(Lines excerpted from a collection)
►

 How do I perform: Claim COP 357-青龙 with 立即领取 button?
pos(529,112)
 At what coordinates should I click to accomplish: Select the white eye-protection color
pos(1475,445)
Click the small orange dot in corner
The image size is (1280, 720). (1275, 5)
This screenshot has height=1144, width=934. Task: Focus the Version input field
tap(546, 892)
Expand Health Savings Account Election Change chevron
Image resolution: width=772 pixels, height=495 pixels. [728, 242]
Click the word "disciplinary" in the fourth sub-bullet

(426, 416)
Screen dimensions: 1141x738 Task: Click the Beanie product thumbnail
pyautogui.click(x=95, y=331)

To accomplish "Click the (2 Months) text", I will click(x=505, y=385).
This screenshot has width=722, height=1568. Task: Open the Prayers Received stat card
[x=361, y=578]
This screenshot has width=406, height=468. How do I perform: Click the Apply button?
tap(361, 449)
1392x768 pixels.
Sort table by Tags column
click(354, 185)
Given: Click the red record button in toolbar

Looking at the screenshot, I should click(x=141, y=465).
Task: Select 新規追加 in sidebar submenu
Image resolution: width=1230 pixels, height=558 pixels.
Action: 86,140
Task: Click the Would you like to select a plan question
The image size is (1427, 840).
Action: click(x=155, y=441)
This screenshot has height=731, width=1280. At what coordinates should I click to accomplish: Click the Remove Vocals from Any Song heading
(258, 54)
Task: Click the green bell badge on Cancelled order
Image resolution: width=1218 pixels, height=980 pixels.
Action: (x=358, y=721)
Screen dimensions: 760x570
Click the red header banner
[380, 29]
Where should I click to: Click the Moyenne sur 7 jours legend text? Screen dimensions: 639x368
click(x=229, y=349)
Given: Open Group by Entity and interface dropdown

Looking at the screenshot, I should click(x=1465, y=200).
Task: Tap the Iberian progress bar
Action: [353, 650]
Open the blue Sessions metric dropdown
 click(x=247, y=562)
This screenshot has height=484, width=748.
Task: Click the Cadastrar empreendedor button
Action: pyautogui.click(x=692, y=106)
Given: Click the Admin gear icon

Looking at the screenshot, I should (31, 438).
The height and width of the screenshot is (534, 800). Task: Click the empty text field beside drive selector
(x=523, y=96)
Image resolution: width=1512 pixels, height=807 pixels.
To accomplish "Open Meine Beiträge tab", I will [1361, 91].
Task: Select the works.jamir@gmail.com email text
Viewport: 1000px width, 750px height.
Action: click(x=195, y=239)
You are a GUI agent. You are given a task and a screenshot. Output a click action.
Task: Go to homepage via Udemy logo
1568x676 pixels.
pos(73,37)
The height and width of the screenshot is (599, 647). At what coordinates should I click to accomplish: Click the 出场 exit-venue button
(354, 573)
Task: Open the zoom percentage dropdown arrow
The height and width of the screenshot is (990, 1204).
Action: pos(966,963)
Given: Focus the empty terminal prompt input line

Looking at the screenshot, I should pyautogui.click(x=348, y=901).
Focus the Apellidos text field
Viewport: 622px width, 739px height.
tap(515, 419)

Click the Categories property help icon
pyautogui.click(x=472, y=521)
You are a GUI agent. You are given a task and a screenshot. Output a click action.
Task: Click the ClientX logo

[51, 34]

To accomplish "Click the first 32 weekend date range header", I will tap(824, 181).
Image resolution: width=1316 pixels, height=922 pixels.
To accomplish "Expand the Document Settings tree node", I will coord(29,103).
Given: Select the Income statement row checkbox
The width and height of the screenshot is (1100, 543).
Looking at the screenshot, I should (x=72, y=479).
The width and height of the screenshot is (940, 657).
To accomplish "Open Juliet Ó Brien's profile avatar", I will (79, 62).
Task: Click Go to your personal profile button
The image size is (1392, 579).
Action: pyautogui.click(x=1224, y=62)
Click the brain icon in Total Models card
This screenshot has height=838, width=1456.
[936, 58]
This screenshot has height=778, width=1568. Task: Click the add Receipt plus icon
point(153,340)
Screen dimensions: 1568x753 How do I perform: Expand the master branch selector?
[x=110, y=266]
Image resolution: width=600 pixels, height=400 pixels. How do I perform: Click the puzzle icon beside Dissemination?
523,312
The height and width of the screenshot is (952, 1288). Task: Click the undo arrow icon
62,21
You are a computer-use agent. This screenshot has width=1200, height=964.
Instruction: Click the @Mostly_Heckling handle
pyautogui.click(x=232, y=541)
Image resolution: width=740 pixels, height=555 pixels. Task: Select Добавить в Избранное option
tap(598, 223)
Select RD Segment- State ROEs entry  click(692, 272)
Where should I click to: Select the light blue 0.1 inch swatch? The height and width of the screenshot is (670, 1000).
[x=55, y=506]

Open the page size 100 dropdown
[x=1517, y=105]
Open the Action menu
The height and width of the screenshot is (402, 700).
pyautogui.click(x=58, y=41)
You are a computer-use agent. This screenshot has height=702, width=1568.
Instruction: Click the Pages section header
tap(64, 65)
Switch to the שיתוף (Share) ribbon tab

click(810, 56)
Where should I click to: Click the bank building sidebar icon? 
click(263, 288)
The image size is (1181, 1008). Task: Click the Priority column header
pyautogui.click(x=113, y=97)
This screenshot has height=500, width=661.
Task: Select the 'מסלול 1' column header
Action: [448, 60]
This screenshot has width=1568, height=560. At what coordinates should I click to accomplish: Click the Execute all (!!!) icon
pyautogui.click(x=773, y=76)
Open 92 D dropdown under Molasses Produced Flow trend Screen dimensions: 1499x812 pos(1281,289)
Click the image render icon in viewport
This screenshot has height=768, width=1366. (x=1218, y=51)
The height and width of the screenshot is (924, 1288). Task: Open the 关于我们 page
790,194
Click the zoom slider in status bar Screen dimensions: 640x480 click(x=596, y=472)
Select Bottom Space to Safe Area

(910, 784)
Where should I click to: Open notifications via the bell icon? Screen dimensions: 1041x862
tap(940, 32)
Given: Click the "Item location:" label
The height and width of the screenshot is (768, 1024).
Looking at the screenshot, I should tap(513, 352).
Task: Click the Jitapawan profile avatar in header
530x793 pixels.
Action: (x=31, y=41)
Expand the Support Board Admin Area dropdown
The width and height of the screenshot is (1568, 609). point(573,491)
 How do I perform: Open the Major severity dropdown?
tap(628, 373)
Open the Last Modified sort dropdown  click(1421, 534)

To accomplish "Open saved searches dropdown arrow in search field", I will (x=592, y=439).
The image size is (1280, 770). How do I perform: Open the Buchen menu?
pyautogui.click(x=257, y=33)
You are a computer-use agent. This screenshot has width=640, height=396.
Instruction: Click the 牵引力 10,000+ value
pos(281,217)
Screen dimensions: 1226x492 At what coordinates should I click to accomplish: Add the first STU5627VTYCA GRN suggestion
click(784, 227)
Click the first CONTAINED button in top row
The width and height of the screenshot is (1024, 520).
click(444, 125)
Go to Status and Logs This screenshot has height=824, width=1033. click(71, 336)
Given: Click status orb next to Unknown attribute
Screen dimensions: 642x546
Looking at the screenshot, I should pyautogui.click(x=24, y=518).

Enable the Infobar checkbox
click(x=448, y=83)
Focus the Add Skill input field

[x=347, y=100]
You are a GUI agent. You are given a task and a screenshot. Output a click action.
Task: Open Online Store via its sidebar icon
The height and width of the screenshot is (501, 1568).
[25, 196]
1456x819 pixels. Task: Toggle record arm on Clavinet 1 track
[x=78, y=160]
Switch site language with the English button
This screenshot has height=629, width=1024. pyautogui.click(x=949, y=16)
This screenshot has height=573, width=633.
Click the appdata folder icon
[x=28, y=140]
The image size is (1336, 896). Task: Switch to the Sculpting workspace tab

◄

**Instructions for the task:** Filter the lines above, keeping only those that contain the word "logo", and copy each of them. Case counts, so a line matches only if the letters are in the same case.

**Solution:**
Task: Go to homepage via Udemy logo
Task: Click the ClientX logo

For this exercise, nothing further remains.